28 jul 2017 . Actualizado a las 05:00 h.

Por los pelos conseguí llegar a la última proyección del espectáculo del Obradoiro. Mi objetivo era confirmar lo que en la noche del 24 pude escuchar desde la barra del bar Orella -fina ironía- y ver al mismo tiempo en la televisión.

Mi diagnóstico era certero. Sin la emoción ni el olor de la pólvora, el resultado era solo correcto tirando a bueno, concesión que hago a tenor de los aplausos de los turistas y las ansias de gastar la memoria del teléfono con vídeos que nunca volverán a ver.

La escena me llevó a 1993, unos años antes de saber qué iba a hacer de mi vida. Entonces aprovechaba cualquier oportunidad para ganar unas pesetas y además estaba en plena forma, así que me enrolé en la cuadrilla que hacía el trabajo sucio de los Fuegos. Me imaginé un curro penoso, subiendo sacos terreros a las cubiertas de la Catedral y descargando vallas de camiones.

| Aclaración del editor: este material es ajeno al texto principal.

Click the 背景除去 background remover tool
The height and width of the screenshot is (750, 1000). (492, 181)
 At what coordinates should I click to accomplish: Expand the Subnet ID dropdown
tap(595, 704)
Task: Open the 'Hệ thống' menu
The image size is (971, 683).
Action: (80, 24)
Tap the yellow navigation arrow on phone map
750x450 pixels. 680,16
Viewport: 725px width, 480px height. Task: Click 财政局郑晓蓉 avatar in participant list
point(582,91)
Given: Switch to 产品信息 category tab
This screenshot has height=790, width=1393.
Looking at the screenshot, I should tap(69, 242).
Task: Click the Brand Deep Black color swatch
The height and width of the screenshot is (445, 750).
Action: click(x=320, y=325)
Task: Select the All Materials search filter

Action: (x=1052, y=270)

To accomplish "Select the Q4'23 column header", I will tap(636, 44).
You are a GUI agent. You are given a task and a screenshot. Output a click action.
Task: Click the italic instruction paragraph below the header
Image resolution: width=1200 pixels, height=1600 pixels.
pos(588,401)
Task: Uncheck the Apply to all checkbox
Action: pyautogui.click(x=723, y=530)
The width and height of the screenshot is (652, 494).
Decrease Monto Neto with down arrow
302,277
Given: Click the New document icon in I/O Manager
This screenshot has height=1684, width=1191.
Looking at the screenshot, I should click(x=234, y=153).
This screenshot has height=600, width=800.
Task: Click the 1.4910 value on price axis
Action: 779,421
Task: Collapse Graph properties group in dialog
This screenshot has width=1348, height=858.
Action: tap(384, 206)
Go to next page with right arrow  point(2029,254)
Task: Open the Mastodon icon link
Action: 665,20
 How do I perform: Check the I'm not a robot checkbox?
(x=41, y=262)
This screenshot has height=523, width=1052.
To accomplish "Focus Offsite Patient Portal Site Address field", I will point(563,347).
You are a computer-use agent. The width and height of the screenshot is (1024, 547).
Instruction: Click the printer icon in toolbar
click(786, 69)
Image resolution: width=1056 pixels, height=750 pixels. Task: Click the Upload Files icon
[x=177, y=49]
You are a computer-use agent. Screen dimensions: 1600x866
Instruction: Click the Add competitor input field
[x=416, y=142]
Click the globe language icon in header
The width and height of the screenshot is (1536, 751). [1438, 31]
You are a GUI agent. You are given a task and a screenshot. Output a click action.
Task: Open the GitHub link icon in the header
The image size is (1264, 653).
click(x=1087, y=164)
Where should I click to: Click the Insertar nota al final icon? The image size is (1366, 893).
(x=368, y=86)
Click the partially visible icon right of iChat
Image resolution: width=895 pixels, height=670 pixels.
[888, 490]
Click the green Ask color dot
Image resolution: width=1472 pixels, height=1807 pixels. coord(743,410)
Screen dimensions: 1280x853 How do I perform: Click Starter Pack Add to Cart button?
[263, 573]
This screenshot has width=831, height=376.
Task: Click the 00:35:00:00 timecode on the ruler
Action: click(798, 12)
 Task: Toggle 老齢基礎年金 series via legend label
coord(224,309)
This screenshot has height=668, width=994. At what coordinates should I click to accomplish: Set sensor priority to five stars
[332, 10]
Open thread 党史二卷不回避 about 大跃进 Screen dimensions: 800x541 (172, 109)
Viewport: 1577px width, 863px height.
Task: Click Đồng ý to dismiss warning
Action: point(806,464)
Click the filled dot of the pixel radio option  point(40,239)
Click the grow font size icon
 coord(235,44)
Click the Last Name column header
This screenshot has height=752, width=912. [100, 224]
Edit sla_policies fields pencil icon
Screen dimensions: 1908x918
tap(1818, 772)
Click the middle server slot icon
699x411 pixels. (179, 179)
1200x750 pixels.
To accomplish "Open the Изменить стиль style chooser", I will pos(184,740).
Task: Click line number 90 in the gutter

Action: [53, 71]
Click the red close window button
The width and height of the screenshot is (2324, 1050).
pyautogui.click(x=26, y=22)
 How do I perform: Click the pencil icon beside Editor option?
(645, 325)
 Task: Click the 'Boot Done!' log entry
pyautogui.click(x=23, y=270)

Nada de eso ocurrió. Me pusieron unos auriculares de regidor para dar paso a unos gaiteiros que salían del Rectorado mientras en la fachada se proyectaban increíbles imágenes mezcladas con el fuego y una música impactante. Flipé por colores, valga la expresión en su sentido más estricto. Y por eso me acordé de los artífices de aquella función inolvidable, de la que el próximo verano se cumplen 25 años: la pirotecnia Caballer, la más antigua de España, que acaba de entrar hace unas semanas en concurso de acreedores; y el productor local, Nicolás Soto, que lleva casi dos años navegando por el Caribe con su mujer en un catamarán.

Y llegué a dos conclusiones: que no somos tan modernos como nos creemos. Y que la vida es como un foguete, nunca sabes por dónde va a salir.